Problem requirements >>
Write out the entries, please, from the line containing "Press Room (891, 224)" through their final line, exactly and with nothing else.

Dataset entries
- Opening Delimiter -

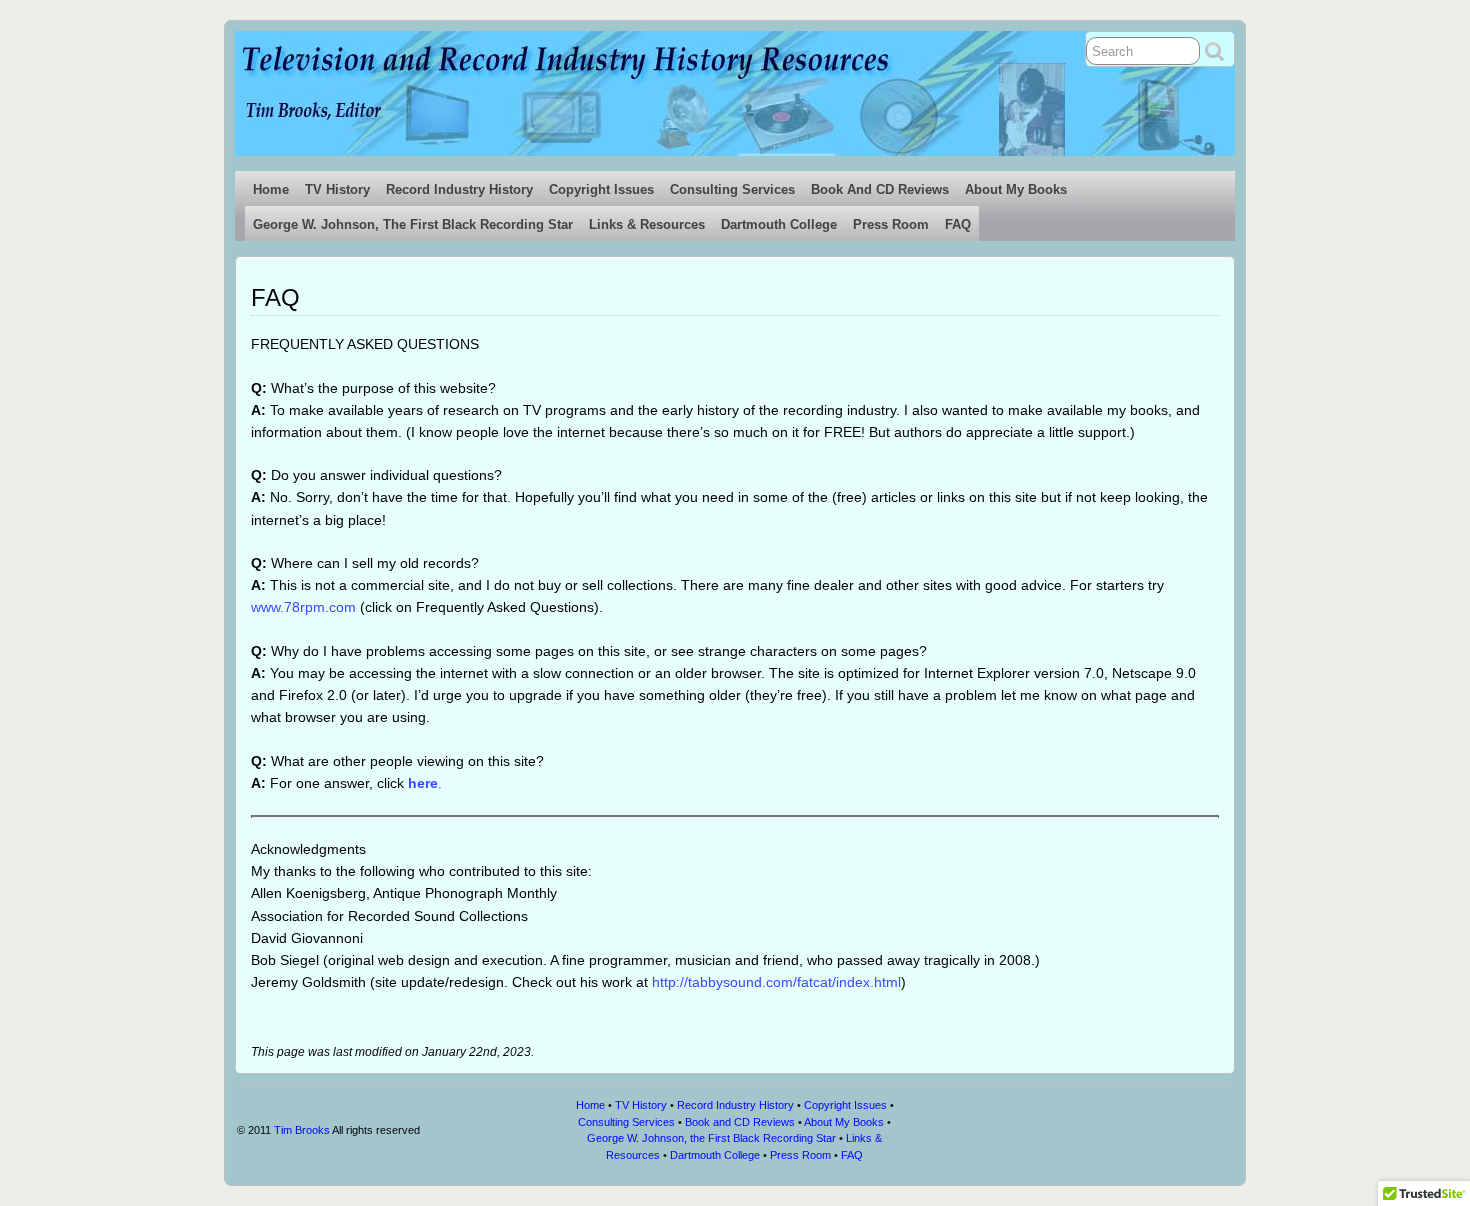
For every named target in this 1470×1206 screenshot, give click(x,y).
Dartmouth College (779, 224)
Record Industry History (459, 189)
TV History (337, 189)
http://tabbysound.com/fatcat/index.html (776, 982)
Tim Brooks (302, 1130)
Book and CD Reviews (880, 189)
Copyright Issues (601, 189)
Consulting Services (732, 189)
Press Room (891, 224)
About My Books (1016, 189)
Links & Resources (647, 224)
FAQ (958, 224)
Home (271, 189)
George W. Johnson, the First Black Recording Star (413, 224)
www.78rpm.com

- Closing Delimiter -

Your response >>
Press Room (891, 224)
About My Books (1016, 189)
Links & Resources (647, 224)
FAQ (958, 224)
Home (271, 189)
George W. Johnson, the First Black Recording Star (413, 224)
www.78rpm.com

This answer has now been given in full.